Separating bichromatic point sets in the plane by restricted orientation convex hulls

We explore the separability of point sets in the plane by a restricted-orientation convex hull, which is an orientation-dependent, possibly disconnected, and non-convex enclosing shape that generalizes the convex hull. Let $R$ and $B$ be two disjoint sets of red and blue points in the plane, and $\mathcal{O}$ be a set of $k \geq 2$ lines passing through the origin. We study the problem of computing the set of orientations of the lines of $\mathcal{O}$ for which the $\mathcal{O}$-convex hull of $R$ contains no points of $B$. For $k=2$ orthogonal lines we have the rectilinear convex hull.
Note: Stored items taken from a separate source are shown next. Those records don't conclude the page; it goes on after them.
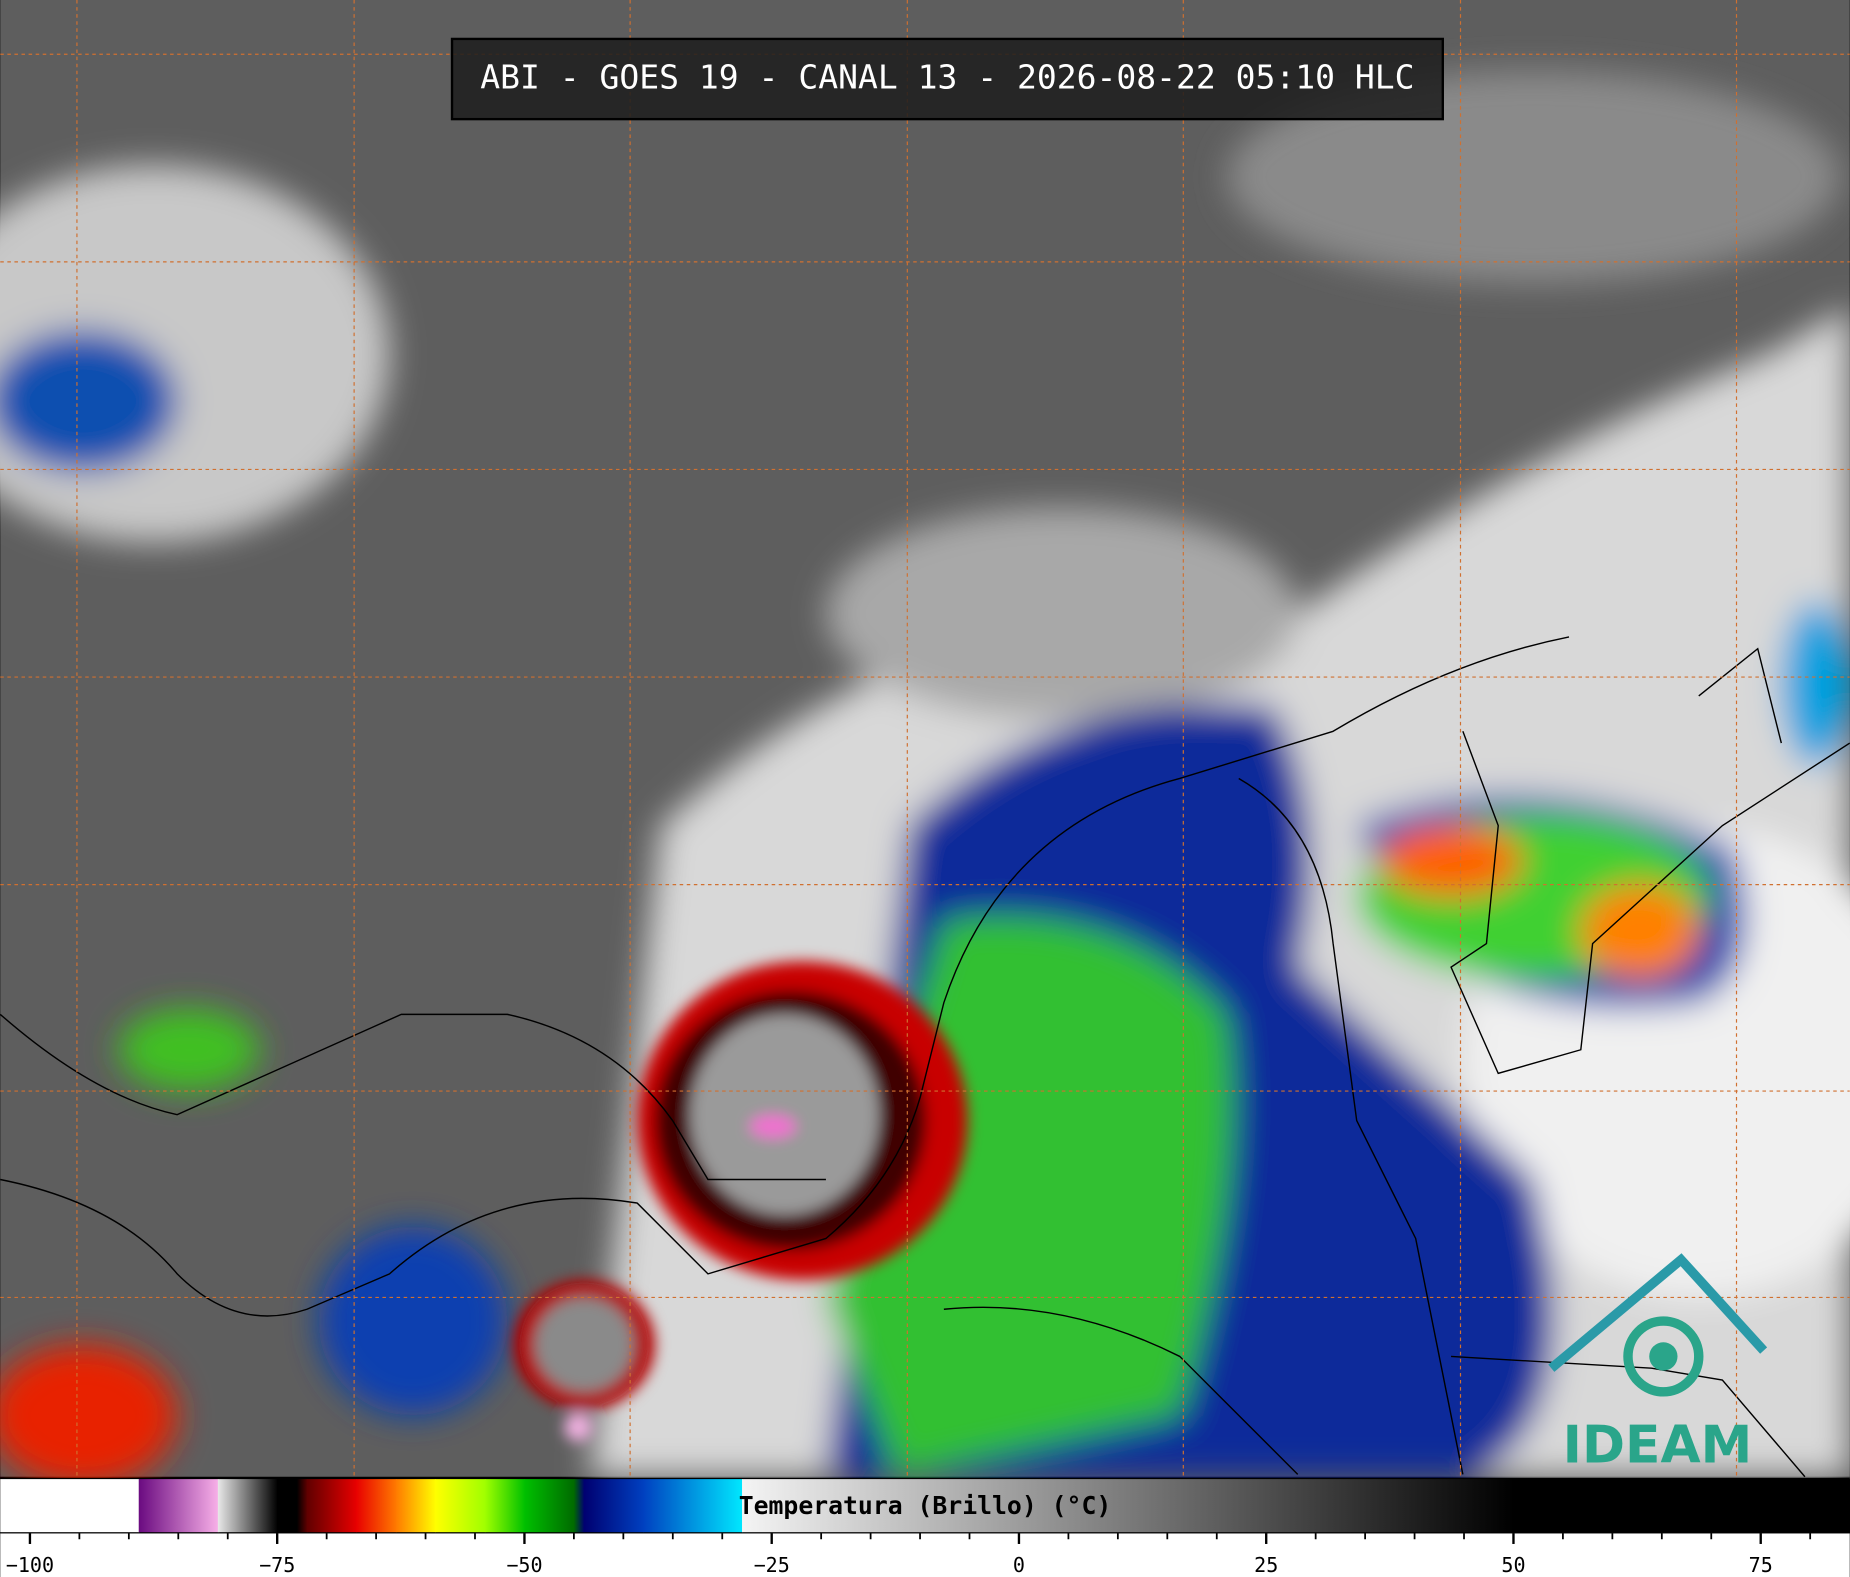 Image resolution: width=1850 pixels, height=1577 pixels. Describe the element at coordinates (926, 1506) in the screenshot. I see `colorbar-label: Temperatura (Brillo) (°C)` at that location.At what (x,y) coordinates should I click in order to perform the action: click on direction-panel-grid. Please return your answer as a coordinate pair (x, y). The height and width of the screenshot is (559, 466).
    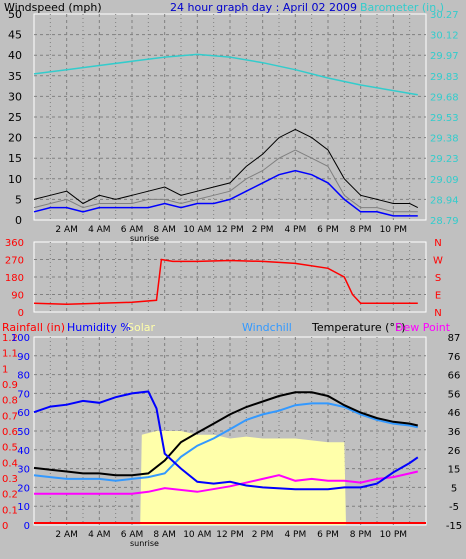
    Looking at the image, I should click on (230, 277).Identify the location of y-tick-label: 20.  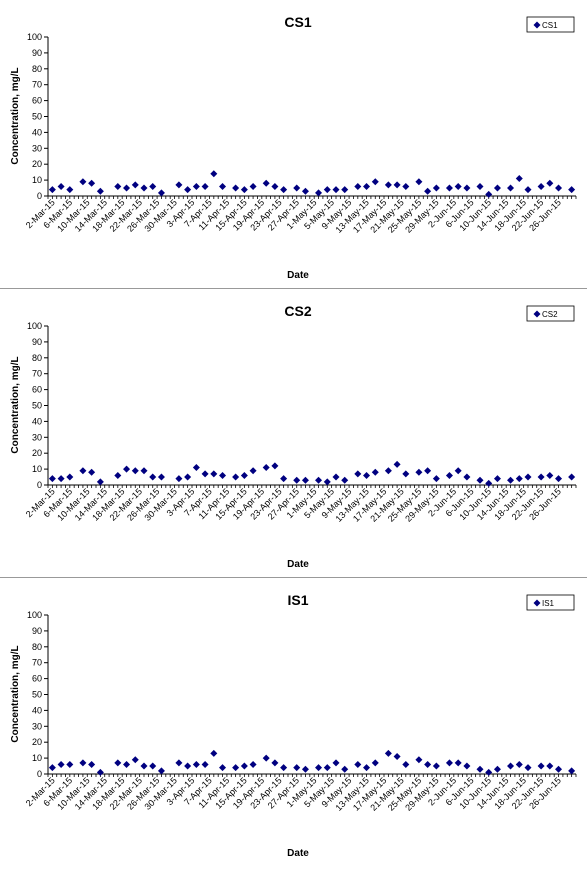
(37, 453).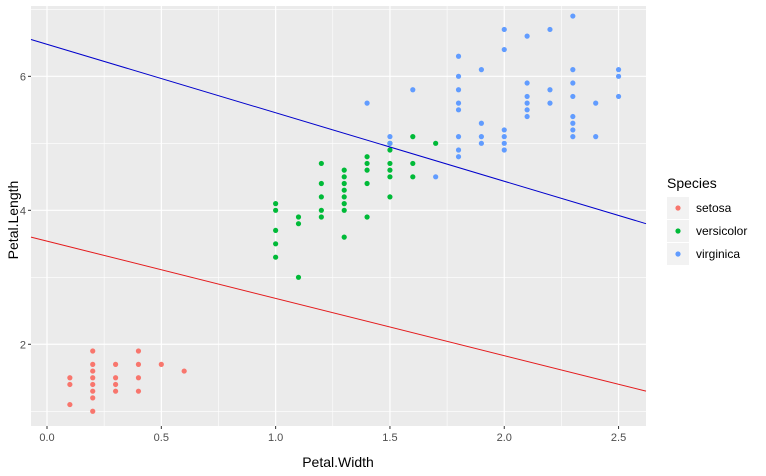 The image size is (766, 476). I want to click on y-tick-label-2: 6, so click(23, 77).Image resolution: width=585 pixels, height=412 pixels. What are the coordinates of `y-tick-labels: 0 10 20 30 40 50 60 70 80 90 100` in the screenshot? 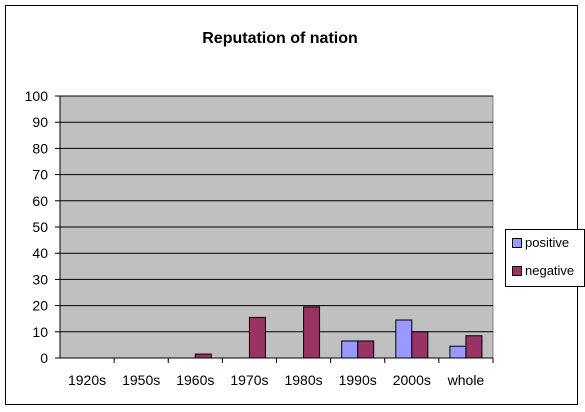 It's located at (37, 227). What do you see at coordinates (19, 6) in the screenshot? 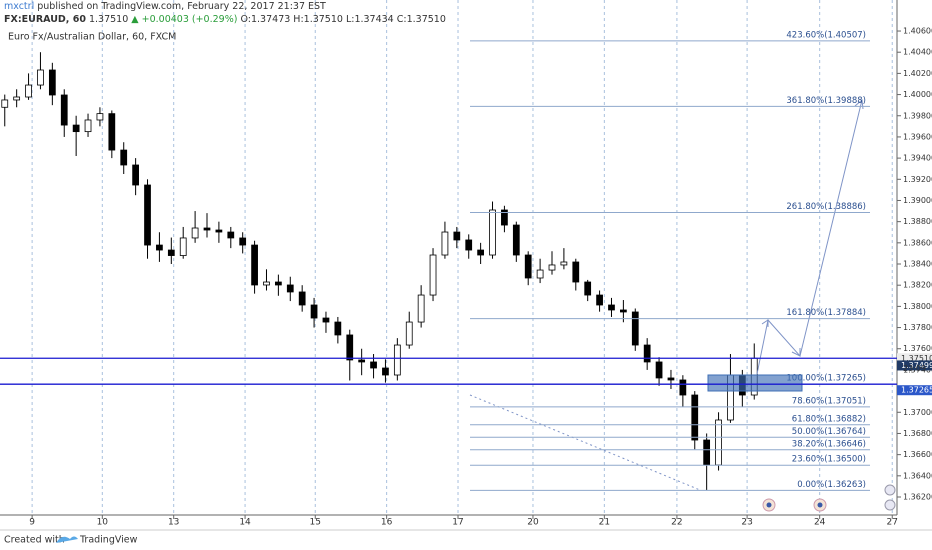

In optimal $O(n \log n)$ time and $O(n)$ space, $n = \vert R \vert + \vert B \vert$, we compute the set of rotation angles such that, after simultaneously rotating the lines of $\mathcal{O}$ around the origin in the same direction, the rectilinear convex hull of $R$ contains no points of $B$. We generalize this result to the case where $\mathcal{O}$ is formed by $k \geq 2$ lines with arbitrary orientations. In the counter-clockwise circular order of the lines of $\mathcal{O}$, let $\alpha_i$ be the angle required to clockwise rotate the $i$th line so it coincides with its successor. We solve the problem in this case in $O(1/\Theta \cdot N \log N)$ time and $O(1/\Theta \cdot N)$ space, where $\Theta = \min \{ \alpha_1,\ldots,\alpha_k \}$ and $N=\max\{k,\vert R \vert + \vert B \vert \}$. We finally consider the case in which $\mathcal{O}$ is formed by $k=2$ lines, one of the lines is fixed, and the second line rotates by an angle that goes from $0$ to $\pi$. We show that this last case can also be solved in optimal $O(n\log n)$ time and $O(n)$ space, where $n = \vert R \vert + \vert B \vert$.